Comparison of VQC test accuracy under ideal conditions, with simulated noise, and with noise mitigation using ZNE. Placeholder values used; replace with your actual results.

Discussion and Considerations

Overhead: ZNE requires multiple circuit executions for each expectation value calculation (one for each scale factor). This significantly increases the computational cost compared to a standard noisy simulation.
Extrapolation Choice: The accuracy of the extrapolation depends on how well the chosen model (linear, exponential, etc.) fits the relationship between the noise scale and the expectation value. This can be noise-model dependent.
Noise Scaling Method: Gate folding is a common technique, but other methods exist. The effectiveness depends on accurately amplifying the dominant noise sources.
Limitations: ZNE works best when the noise level is not excessively high and when the noise amplification method corresponds well to the actual hardware noise. It cannot correct all errors perfectly.

This exercise demonstrates the practical workflow of applying an error mitigation technique.
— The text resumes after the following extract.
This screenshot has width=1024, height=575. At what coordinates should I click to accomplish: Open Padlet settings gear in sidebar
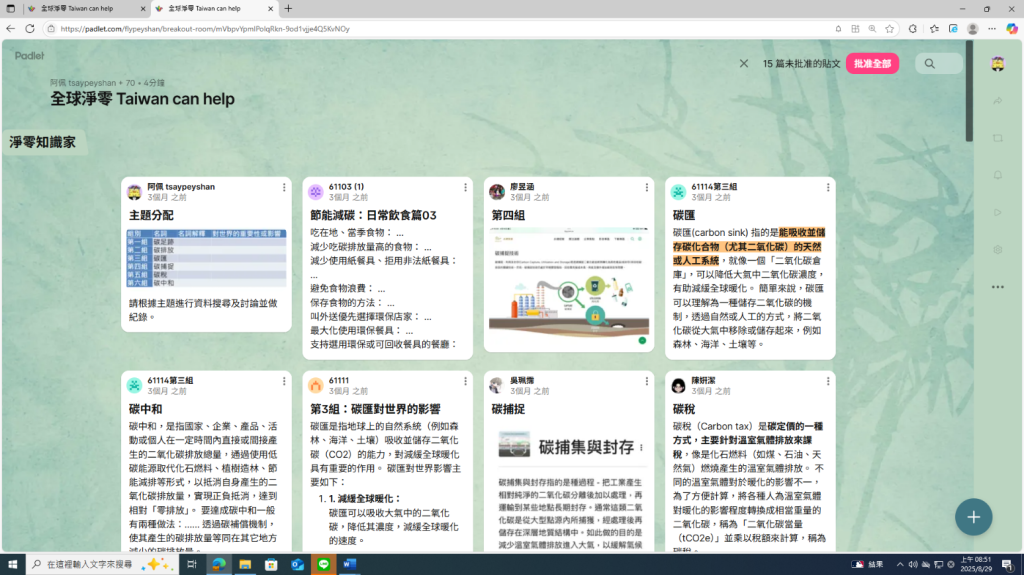(x=997, y=249)
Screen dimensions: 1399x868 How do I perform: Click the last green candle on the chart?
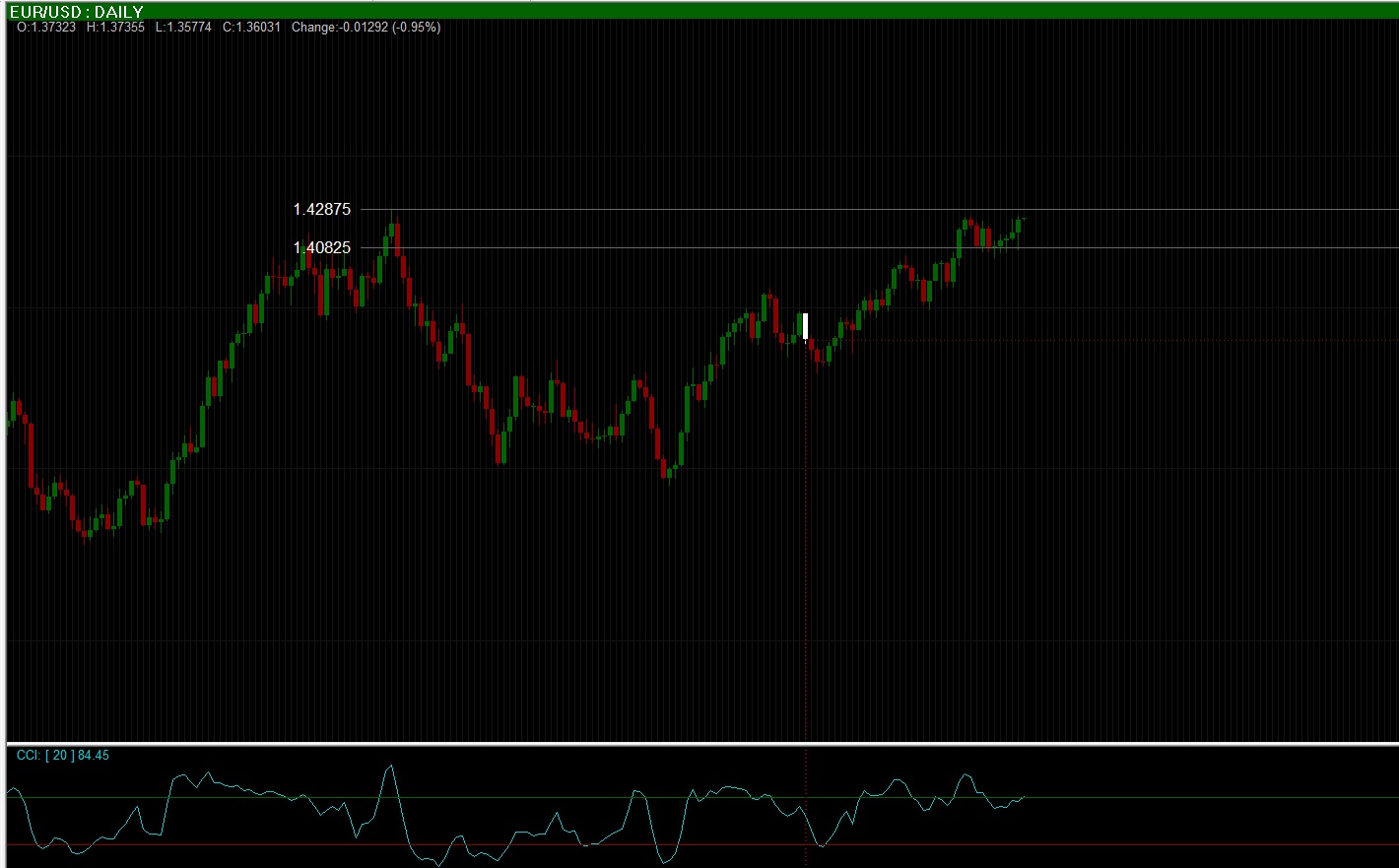point(1019,226)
While ZNE adds overhead, it can be an effective tool for improving the results obtained from noisy quantum hardware, bringing us closer to realizing the potential of QML algorithms. Remember that ZNE is just one tool; techniques like Probabilistic Error Cancellation (PEC), dynamical decoupling, and error correction (in the longer term) offer alternative or complementary approaches.